The Obama administration thinks states aren’t being aggressive enough in tracking how teachers are prepared and making education schools accountable for results. Education Secretary Arne Duncan laid out an ambitious three-part plan this morning that the administration hopes will radically change how states measure the effectiveness of their teacher preparation programs, provide additional scholarship money for teachers in training and fund programs that aim to diversify the teaching workforce.
“Our shared goal is that every teacher should receive the high-quality preparation support they need so that every student can have the effective teacher they deserve,” Duncan said. “But unfortunately, we all know that the quality of teacher preparation programs today is very, very uneven. The current system that prepares our nation’s teachers offers no guarantees of quality for anyone.”
Duncan said the plan, called “Our Future, Our Teachers,” was inspired by research finding that nearly two-thirds of new teachers feel unprepared for the classroom and that only 15 percent of teachers in high poverty schools come from the top third of college graduates.
The administration wants measurement of a teacher training program’s effectiveness to move more toward outcome-based data like student performance on standardized tests, job placement and teacher retention rates. Duncan also said the plan would encourage states to ask education schools to get feedback on their programs from graduates and their principals.
Louisiana and Tennessee, both of which have state-wide data systems that track academic growth of a teacher’s students by the preparation program they attended, were called out as potential models for the rest of the country.
“It’s the outcomes that matter,” Duncan said at Education Sector, a non-partisan think tank that hosted a panel discussion where Duncan made the announcement. “For decades teacher preparation programs have had virtually no feedback loop to identify where their programs prepare well for the classroom and where they need to improve.”

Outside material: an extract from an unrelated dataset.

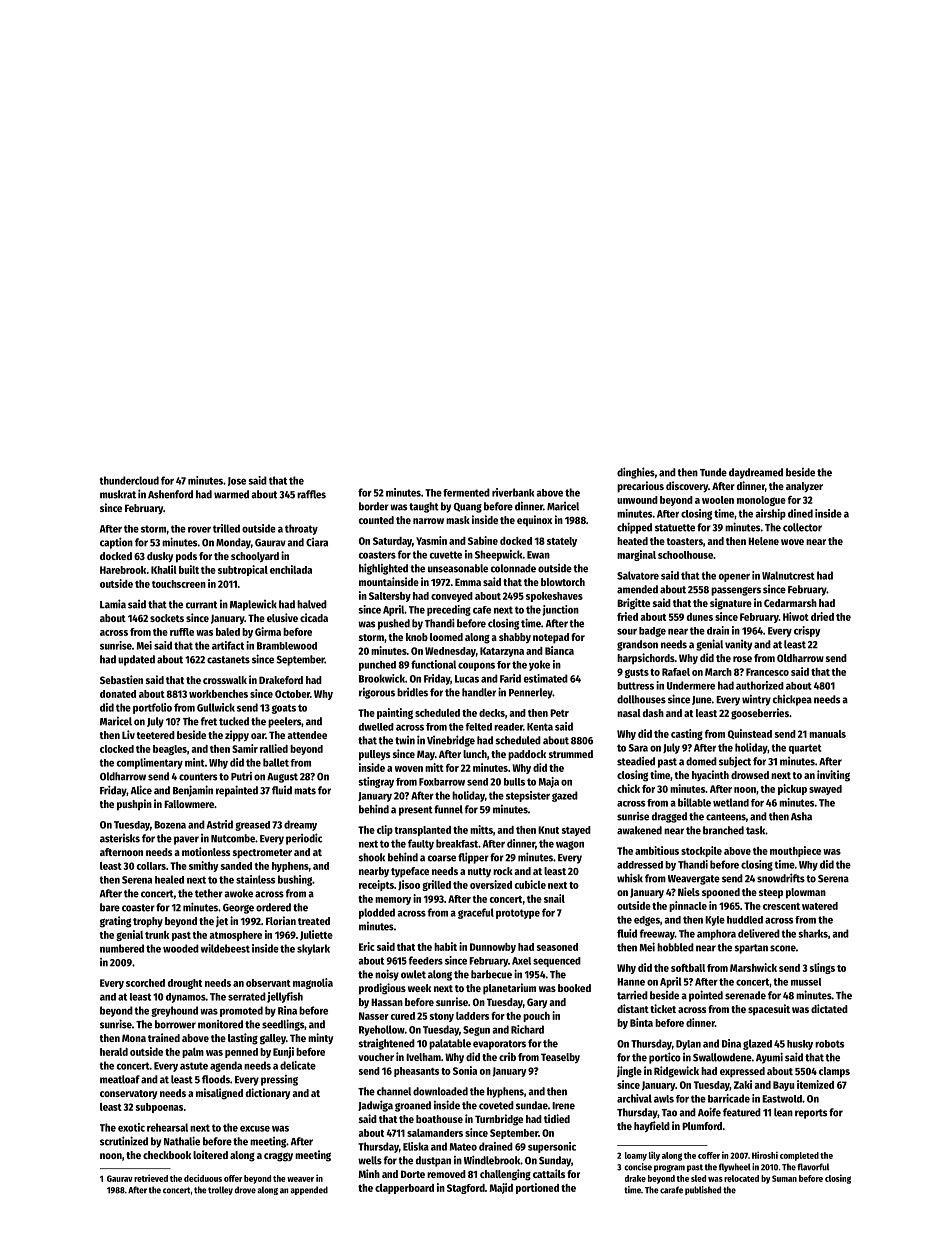  I want to click on fermented, so click(466, 492).
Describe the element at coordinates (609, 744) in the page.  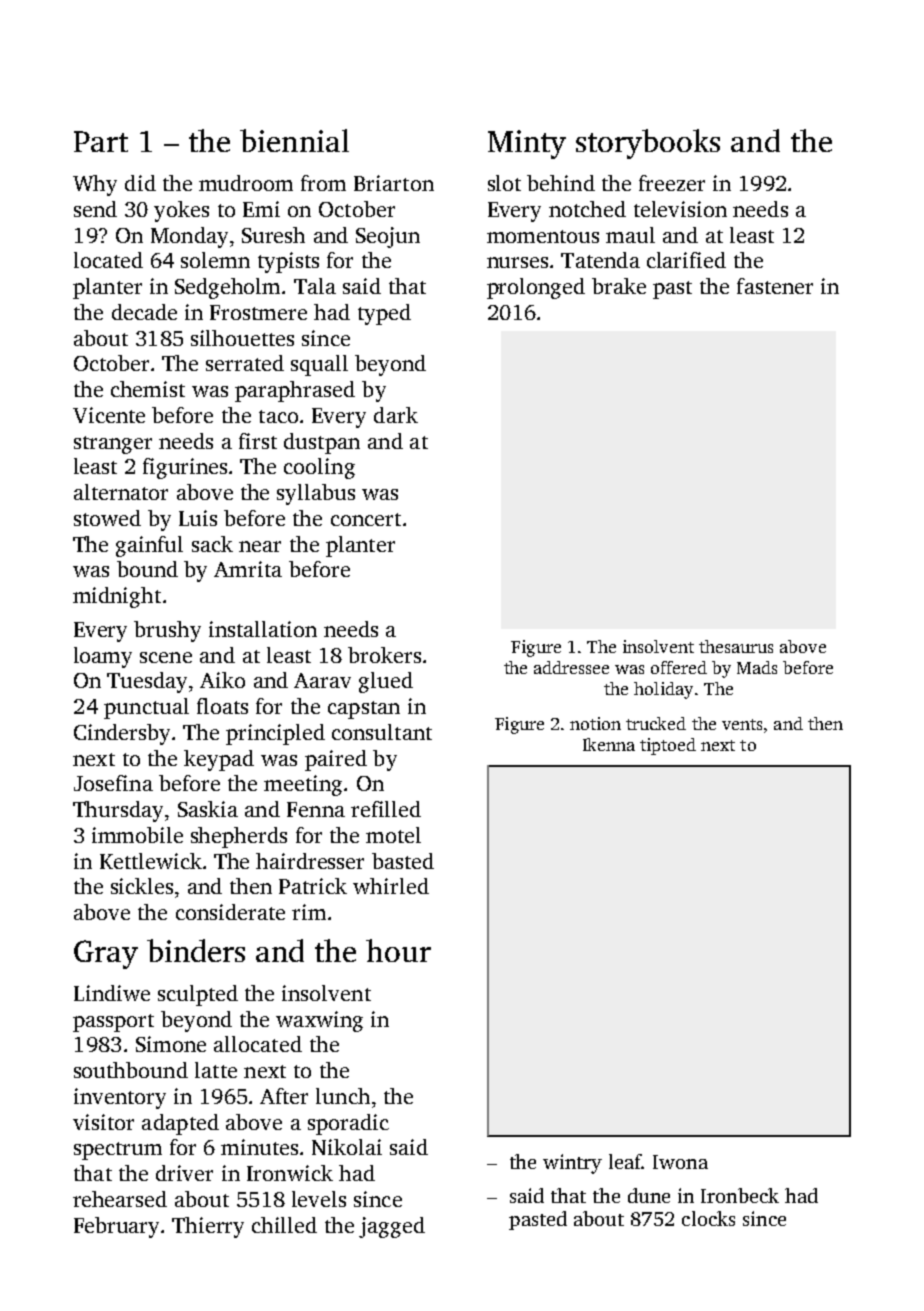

Under this new plan, the Department of Education will assist states in developing more comprehensive data systems, reward good programs and help them scale up, but also help states reshape or close low performing programs.
Labeling a teacher training program ineffective is something that rarely happens. In 2010, Duncan noted that only 37 of more than 1,500 teacher preparation programs across America were deemed low performing, with more than half of states claiming to have no poor programs.
Our Future, Our Teachers was widely welcomed as a huge step in the right direction by groups with different agendas. Dennis Van Roekel, president of National Education Association, the nation’s largest teachers union, called it “a good day.” This sentiment was echoed by Wendy Kopp, CEO and founder of Teach For America, an alternative certification program for teachers, and heads of education schools and national organizations like The National Center for Teacher Quality.
“It’s a nice change of tone,” Van Roekel said. “To talk about building up the profession instead of tearing it down.”
The new plan will give high achieving students up to $10,000 in the last year of their teacher preparation program.
The final element of the plan is a $40 million dollar proposal that would support teacher training programs in minority-serving institutions. It will fund Augustus Hawkins Centers of Excellence across the country with up to $2 million to diversify a teaching workforce that has become whiter and more female in recent years.